Corbet (1957c, 1958) heeft erop gewezen dat in Engeland bij veel larven van A. imperator een diapauze optreedt. Deze verloopt alleen bij larven die in het laatste stadium verkeren van begin juni tot in het najaar (november), wanneer een te lage temperatuur verdere ontwikkeling verhindert. Een hervatting van de metamorfose volgt pas in het volgende voorjaar (derde kalenderjaar); na 45 dagen verschijnen dan de imagines. Wordt echter het laatste larvestadium voor juni bereikt, dan blijft de diapauze achterwege en verschijnen de imagines in het eerste jaar na de overwintering. Dit is echter een uitzondering.
Vliegtijd
In Nederland van begin juni tot half augustus, het meest in juni en juli.
Verspreiding
In Nederland vooral in het zuid-oosten niet zeldzaam. De soort is de laatste jaren algemener geworden. Van de Waddeneilanden zijn alleen vondsten van Terschelling bekend, met name van de Doodemanskisten (vele vondsten en waarnemingen, zie onder meer Kiauta, 1968); in het 'Libellenarchief' zijn ook waarnemingen van Ameland (1968, 1970) gedocumenteerd. Voortplanting in noord-Nederland is nog niet waargenomen. (zie ook Wasscher et al., 1995)

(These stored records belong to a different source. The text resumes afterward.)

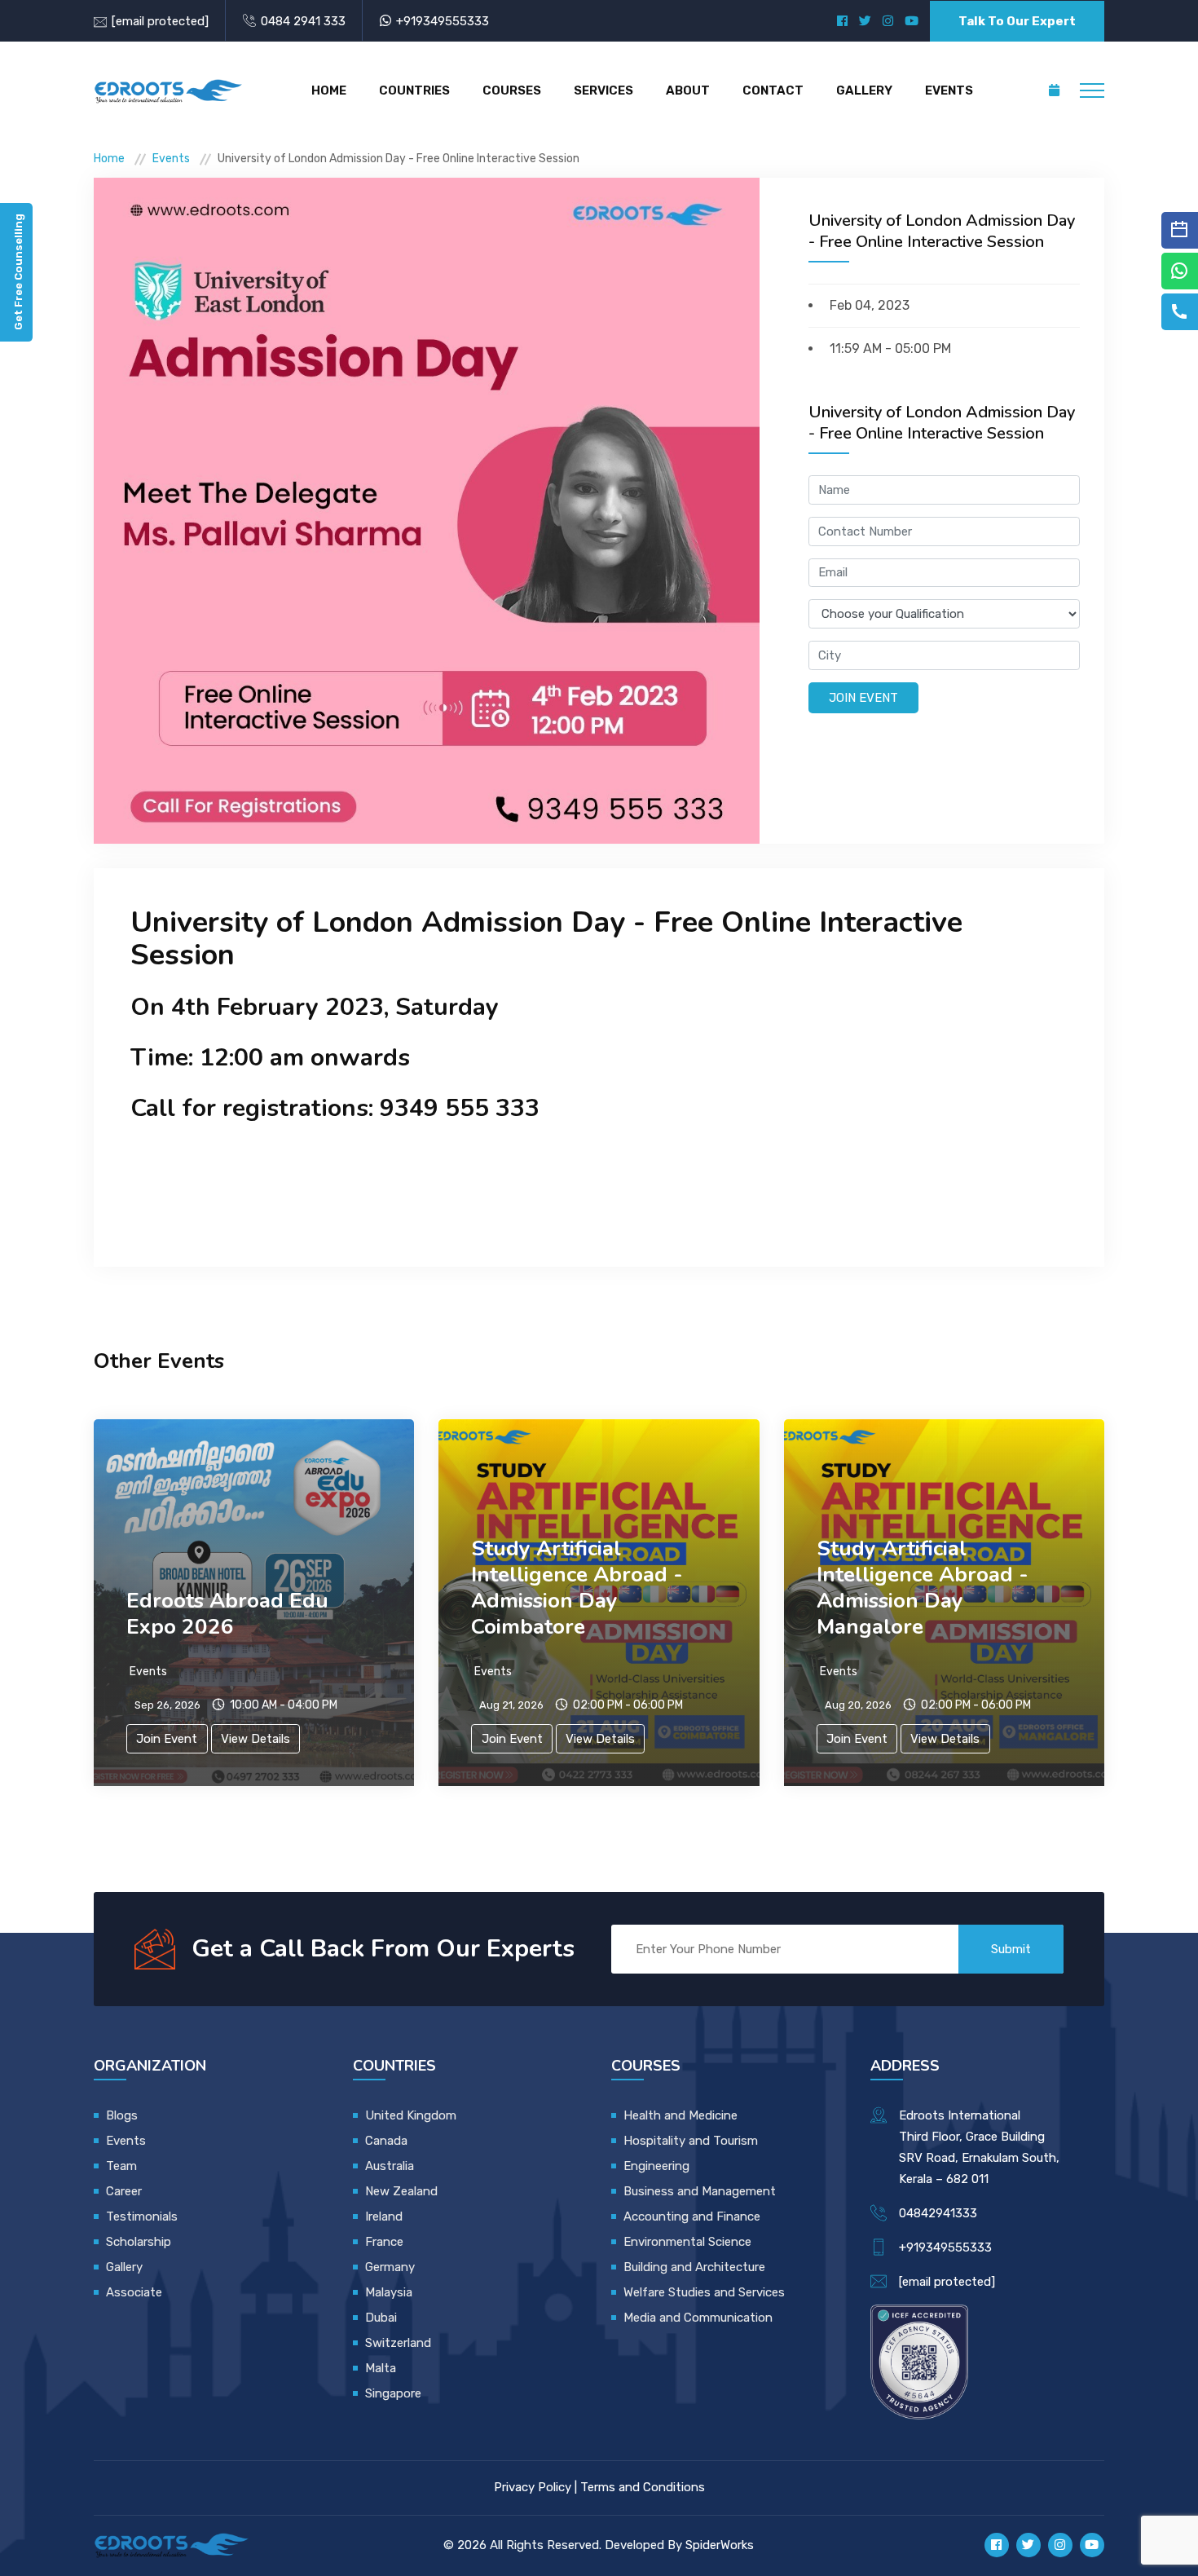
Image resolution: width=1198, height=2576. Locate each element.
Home (328, 90)
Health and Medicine (680, 2115)
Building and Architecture (694, 2267)
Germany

(fig. Aimper50.tif), 25 uurhokken, 50 waarnemingen, periode tot 1950
(fig. Aimper90.tif), 165 uurhokken, 378 waarnemingen, periode 1950 t/m 1989
(fig. Aimper95.tif), 241 uurhokken, 444 waarnemingen, periode 1990 t/m 1994
Fauna-element
A. imperator vertoont in Europa het patroon van een holomediterraan fauna-element (ook: Dévai, 1976b). Ze is tot in het zuiden van Afrika, inclusief Madagascar, verspreid. De Zuidafrikaanse populaties worden wel tot de ondersoort A. i. mauricianus Rambur gerekend, ook al zijn er geen duidelijke morfologische verschillen met exemplaren uit de Europese populaties (A. i. imperator) vastgesteld. Dat de afzonderlijke ondersoort A. i. mauricianus alleen in Zuid-Afrika zou voorkomen is ook uit zoögeografisch oogpunt moeilijk te begrijpen (Belyshev & Haritonov, 1978). Op grond van deze gegevens moet het dus niet uitgesloten geacht worden dat A. imperator pas vrij recent, na de ijstijden, Afrika vanuit Europa heeft gekoloniseerd. In Europa komt zij voor over geheel Midden-Europa tot in Zuid-Engeland, Zuid-Zweden, de Baltische Staten en in Rusland tot de Kaspische Zee.